All that should come back is the lines of the data below from the one containing "Viewport: 1098px width, 618px height." to the one containing "The width and height of the screenshot is (2576, 1342).", inclusive, exactly as they stand.

(Saved entries)
◆ ◆ ◆ ◆ ◆ ◆ ◆

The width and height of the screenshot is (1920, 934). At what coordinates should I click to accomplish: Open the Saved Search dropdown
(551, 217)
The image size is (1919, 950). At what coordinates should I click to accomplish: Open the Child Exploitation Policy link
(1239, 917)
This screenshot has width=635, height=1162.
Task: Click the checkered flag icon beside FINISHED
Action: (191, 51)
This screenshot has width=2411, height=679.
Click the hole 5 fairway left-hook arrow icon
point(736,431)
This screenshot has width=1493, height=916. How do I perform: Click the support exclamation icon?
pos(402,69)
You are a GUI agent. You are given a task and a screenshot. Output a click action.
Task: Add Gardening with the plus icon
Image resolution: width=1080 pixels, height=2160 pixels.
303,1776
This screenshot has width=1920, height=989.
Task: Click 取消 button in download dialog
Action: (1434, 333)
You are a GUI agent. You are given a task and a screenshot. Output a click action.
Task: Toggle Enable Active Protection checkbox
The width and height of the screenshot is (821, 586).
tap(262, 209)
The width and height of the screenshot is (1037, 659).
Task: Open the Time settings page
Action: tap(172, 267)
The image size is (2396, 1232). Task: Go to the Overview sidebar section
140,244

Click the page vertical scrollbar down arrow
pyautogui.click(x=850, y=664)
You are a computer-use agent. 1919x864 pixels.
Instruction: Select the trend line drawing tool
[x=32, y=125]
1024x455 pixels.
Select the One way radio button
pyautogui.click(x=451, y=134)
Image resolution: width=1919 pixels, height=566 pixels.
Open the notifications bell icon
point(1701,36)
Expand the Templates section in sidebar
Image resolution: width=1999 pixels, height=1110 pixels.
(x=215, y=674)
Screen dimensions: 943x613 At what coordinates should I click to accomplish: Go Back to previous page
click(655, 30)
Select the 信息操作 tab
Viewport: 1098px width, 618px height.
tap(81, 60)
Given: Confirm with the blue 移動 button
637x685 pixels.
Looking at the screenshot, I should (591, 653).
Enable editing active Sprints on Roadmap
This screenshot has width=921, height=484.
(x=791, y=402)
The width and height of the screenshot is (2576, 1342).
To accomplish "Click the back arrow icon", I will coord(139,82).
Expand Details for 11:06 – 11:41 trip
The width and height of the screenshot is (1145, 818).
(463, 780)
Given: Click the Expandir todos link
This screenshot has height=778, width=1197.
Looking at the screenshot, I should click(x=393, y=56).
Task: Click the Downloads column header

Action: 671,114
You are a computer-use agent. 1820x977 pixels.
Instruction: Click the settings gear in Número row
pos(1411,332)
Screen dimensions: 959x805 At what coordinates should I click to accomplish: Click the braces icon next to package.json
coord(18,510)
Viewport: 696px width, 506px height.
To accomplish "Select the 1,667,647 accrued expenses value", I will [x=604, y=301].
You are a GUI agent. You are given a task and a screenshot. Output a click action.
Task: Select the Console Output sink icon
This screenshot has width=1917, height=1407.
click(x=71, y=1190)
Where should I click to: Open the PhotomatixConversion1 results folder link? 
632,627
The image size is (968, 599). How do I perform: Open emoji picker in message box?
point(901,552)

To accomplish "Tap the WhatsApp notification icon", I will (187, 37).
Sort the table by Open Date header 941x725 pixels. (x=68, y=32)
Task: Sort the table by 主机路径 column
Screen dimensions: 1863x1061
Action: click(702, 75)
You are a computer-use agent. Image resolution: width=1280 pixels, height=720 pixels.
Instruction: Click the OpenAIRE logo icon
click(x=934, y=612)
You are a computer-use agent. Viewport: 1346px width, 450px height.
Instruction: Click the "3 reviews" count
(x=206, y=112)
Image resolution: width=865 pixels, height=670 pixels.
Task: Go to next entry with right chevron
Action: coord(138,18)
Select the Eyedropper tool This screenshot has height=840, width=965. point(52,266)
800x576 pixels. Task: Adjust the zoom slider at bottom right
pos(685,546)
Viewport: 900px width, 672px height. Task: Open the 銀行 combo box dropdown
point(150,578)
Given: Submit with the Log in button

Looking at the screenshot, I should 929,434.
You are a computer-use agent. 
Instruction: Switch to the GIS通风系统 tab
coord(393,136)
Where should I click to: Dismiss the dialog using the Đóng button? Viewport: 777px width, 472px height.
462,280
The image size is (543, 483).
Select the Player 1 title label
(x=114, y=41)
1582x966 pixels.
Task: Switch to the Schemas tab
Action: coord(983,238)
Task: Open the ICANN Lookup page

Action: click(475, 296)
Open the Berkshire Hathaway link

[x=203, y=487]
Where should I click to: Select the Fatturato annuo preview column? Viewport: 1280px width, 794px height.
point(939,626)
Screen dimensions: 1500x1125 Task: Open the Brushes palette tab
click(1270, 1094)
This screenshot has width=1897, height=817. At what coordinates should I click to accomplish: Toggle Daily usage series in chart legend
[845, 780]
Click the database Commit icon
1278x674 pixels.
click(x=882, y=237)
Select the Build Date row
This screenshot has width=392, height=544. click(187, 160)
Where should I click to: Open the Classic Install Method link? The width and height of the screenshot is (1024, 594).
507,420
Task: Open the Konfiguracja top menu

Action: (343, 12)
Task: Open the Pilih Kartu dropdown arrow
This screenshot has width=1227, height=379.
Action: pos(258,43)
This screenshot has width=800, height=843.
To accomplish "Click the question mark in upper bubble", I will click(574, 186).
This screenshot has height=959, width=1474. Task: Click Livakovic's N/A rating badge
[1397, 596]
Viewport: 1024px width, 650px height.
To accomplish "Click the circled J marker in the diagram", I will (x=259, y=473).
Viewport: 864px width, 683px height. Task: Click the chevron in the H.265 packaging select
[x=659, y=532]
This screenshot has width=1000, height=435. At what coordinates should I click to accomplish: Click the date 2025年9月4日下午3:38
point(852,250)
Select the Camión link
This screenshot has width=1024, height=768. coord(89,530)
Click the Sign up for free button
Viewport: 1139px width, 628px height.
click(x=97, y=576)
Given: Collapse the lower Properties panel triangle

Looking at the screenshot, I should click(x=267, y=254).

◆ ◆ ◆ ◆ ◆ ◆ ◆

=== The completed task ===
Viewport: 1098px width, 618px height.
tap(81, 60)
Given: Confirm with the blue 移動 button
637x685 pixels.
Looking at the screenshot, I should (591, 653).
Enable editing active Sprints on Roadmap
This screenshot has width=921, height=484.
(x=791, y=402)
The width and height of the screenshot is (2576, 1342).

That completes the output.